#### Data for review
__________
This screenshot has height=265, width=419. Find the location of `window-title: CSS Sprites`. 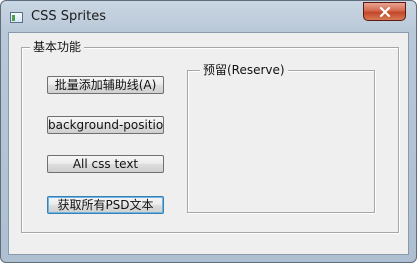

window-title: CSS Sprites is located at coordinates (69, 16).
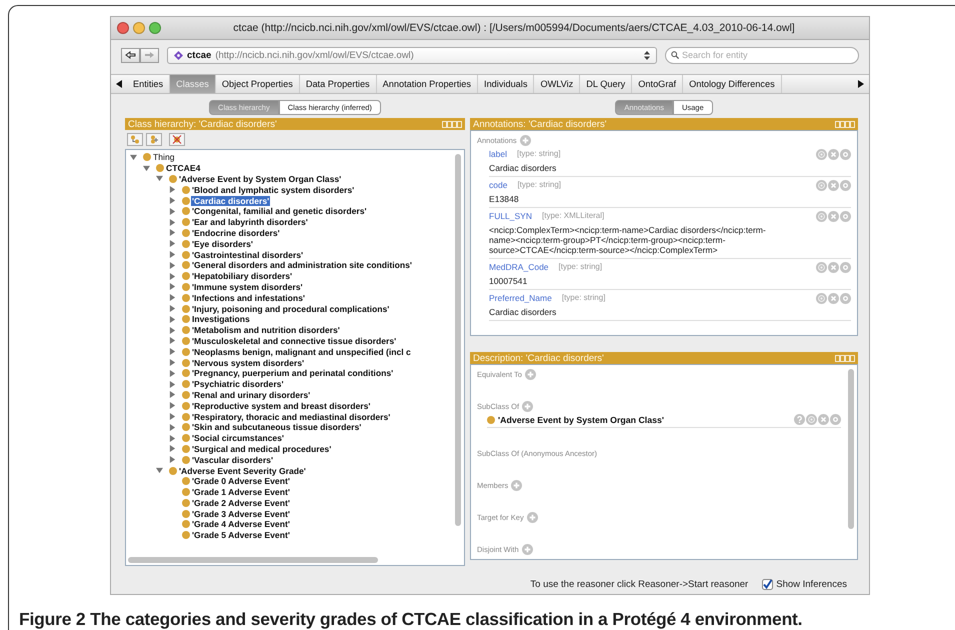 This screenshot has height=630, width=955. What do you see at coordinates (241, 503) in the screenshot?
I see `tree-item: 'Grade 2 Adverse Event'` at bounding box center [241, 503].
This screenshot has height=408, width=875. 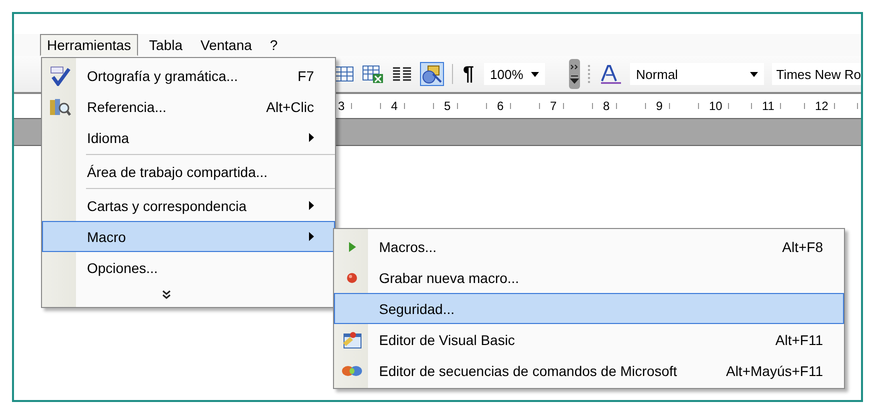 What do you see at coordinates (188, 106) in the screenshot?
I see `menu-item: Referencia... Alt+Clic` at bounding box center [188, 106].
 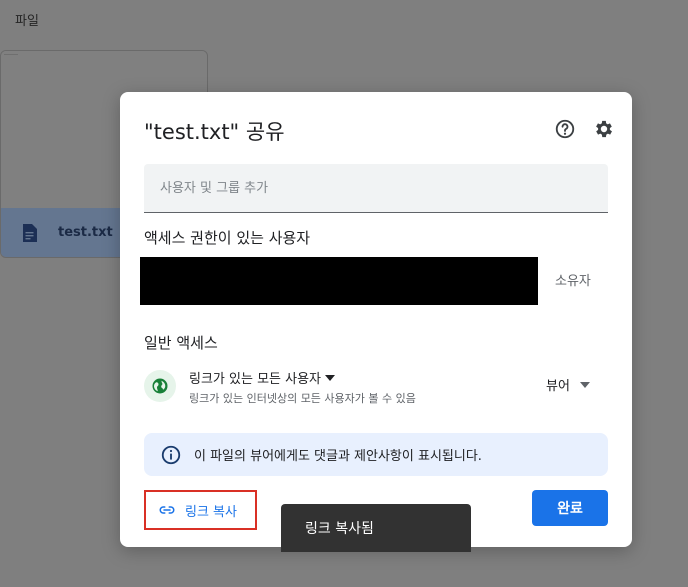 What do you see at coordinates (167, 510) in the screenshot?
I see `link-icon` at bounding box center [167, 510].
__________
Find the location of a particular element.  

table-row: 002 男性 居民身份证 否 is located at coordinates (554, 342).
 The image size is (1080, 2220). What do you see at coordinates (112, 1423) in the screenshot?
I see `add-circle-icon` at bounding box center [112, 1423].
__________
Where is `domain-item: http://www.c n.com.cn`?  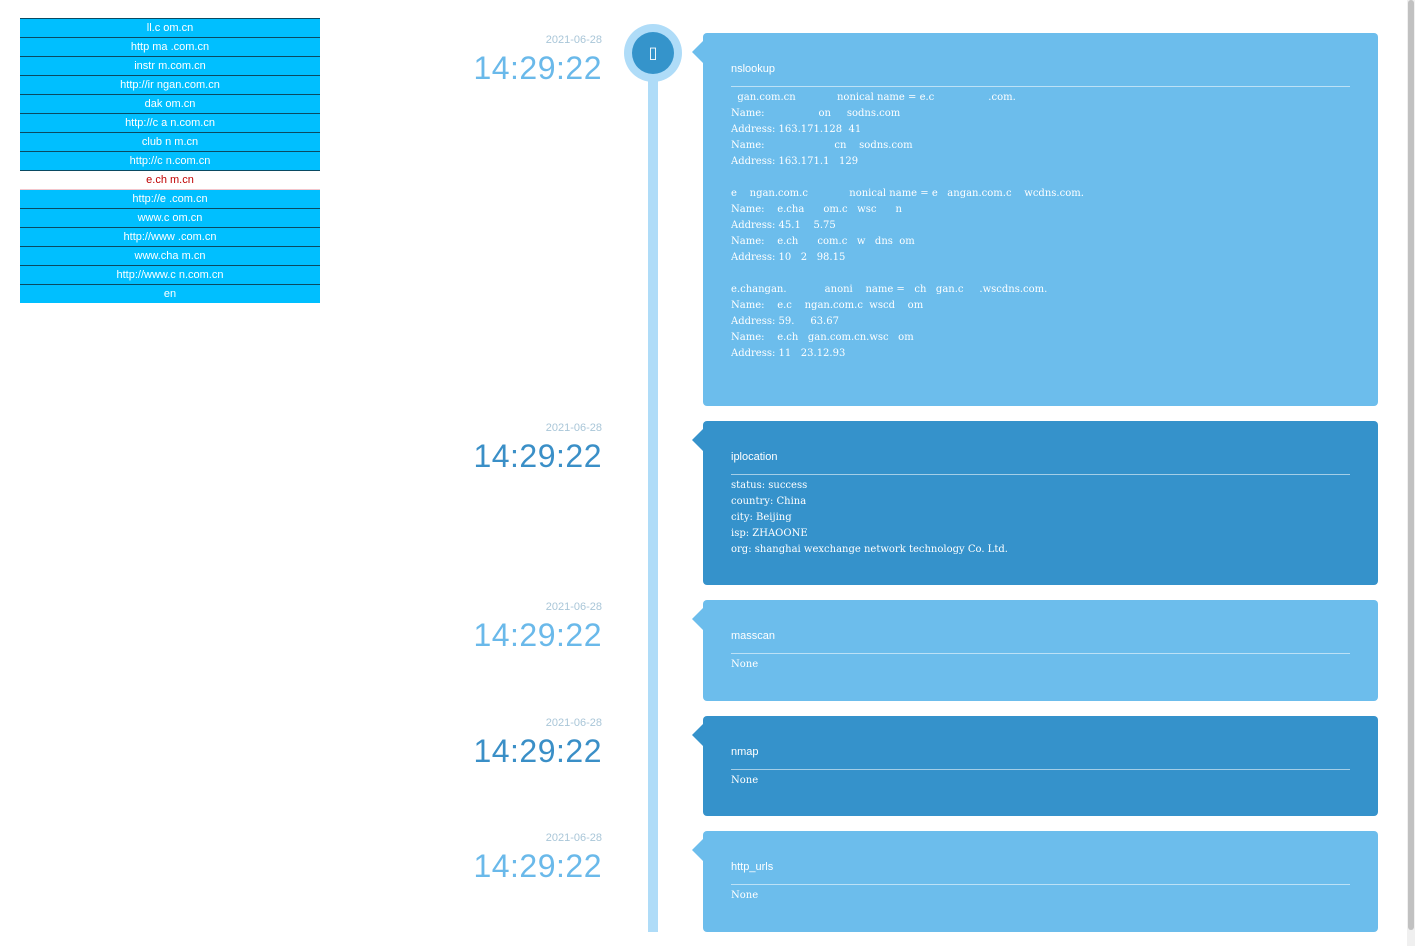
__________
#### Task statement
Copy the data from the line with "This screenshot has height=265, width=419." to the line with "center [241, 503].", keeping every line as it stands and leaving the pictures out.

#### The answer
This screenshot has height=265, width=419. Find the location of `window-title: CSS Sprites`. 

window-title: CSS Sprites is located at coordinates (69, 16).
 This screenshot has height=630, width=955. What do you see at coordinates (241, 503) in the screenshot?
I see `tree-item: 'Grade 2 Adverse Event'` at bounding box center [241, 503].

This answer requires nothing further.